[[ The data open ]]
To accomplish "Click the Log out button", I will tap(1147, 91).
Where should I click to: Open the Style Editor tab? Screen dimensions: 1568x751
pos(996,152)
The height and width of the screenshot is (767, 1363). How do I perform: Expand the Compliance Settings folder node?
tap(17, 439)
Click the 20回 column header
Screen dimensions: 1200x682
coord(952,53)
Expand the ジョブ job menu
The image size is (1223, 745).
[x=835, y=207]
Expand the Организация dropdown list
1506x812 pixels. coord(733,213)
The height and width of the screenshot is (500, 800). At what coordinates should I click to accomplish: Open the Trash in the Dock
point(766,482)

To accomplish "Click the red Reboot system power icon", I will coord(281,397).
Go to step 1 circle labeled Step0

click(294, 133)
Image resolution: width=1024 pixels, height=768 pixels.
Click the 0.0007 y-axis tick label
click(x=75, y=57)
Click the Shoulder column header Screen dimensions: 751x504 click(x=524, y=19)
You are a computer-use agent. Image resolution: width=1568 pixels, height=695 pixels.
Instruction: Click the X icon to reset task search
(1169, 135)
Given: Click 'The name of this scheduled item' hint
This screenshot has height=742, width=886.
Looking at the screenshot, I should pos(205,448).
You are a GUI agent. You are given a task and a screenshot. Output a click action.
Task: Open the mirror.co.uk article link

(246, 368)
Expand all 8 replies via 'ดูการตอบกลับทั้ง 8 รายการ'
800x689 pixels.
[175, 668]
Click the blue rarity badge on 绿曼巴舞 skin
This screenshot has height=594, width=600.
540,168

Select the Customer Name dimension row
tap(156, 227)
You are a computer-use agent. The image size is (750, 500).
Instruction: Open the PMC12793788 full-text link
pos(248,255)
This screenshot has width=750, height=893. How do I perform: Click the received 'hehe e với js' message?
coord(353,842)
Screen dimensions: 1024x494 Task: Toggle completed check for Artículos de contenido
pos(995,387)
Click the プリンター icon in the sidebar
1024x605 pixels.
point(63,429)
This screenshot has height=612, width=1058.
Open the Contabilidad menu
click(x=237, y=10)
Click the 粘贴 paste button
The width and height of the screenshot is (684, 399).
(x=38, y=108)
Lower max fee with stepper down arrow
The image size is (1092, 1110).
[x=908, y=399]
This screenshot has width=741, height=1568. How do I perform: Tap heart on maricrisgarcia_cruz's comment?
[[ The data closed ]]
Prompt: Copy the entries above exactly. Miss none of them.

Expected answer:
To accomplish "Click the Log out button", I will tap(1147, 91).
Where should I click to: Open the Style Editor tab? Screen dimensions: 1568x751
pos(996,152)
The height and width of the screenshot is (767, 1363). How do I perform: Expand the Compliance Settings folder node?
tap(17, 439)
Click the 20回 column header
Screen dimensions: 1200x682
coord(952,53)
Expand the ジョブ job menu
The image size is (1223, 745).
[x=835, y=207]
Expand the Организация dropdown list
1506x812 pixels. coord(733,213)
The height and width of the screenshot is (500, 800). At what coordinates should I click to accomplish: Open the Trash in the Dock
point(766,482)

To accomplish "Click the red Reboot system power icon", I will coord(281,397).
Go to step 1 circle labeled Step0

click(294, 133)
Image resolution: width=1024 pixels, height=768 pixels.
Click the 0.0007 y-axis tick label
click(x=75, y=57)
Click the Shoulder column header Screen dimensions: 751x504 click(x=524, y=19)
You are a computer-use agent. Image resolution: width=1568 pixels, height=695 pixels.
Instruction: Click the X icon to reset task search
(1169, 135)
Given: Click 'The name of this scheduled item' hint
This screenshot has height=742, width=886.
Looking at the screenshot, I should pos(205,448).
You are a GUI agent. You are given a task and a screenshot. Output a click action.
Task: Open the mirror.co.uk article link

(246, 368)
Expand all 8 replies via 'ดูการตอบกลับทั้ง 8 รายการ'
800x689 pixels.
[175, 668]
Click the blue rarity badge on 绿曼巴舞 skin
This screenshot has height=594, width=600.
540,168

Select the Customer Name dimension row
tap(156, 227)
You are a computer-use agent. The image size is (750, 500).
Instruction: Open the PMC12793788 full-text link
pos(248,255)
This screenshot has width=750, height=893. How do I perform: Click the received 'hehe e với js' message?
coord(353,842)
Screen dimensions: 1024x494 Task: Toggle completed check for Artículos de contenido
pos(995,387)
Click the プリンター icon in the sidebar
1024x605 pixels.
point(63,429)
This screenshot has height=612, width=1058.
Open the Contabilidad menu
click(x=237, y=10)
Click the 粘贴 paste button
The width and height of the screenshot is (684, 399).
(x=38, y=108)
Lower max fee with stepper down arrow
The image size is (1092, 1110).
[x=908, y=399]
This screenshot has width=741, height=1568. How do I perform: Tap heart on maricrisgarcia_cruz's comment?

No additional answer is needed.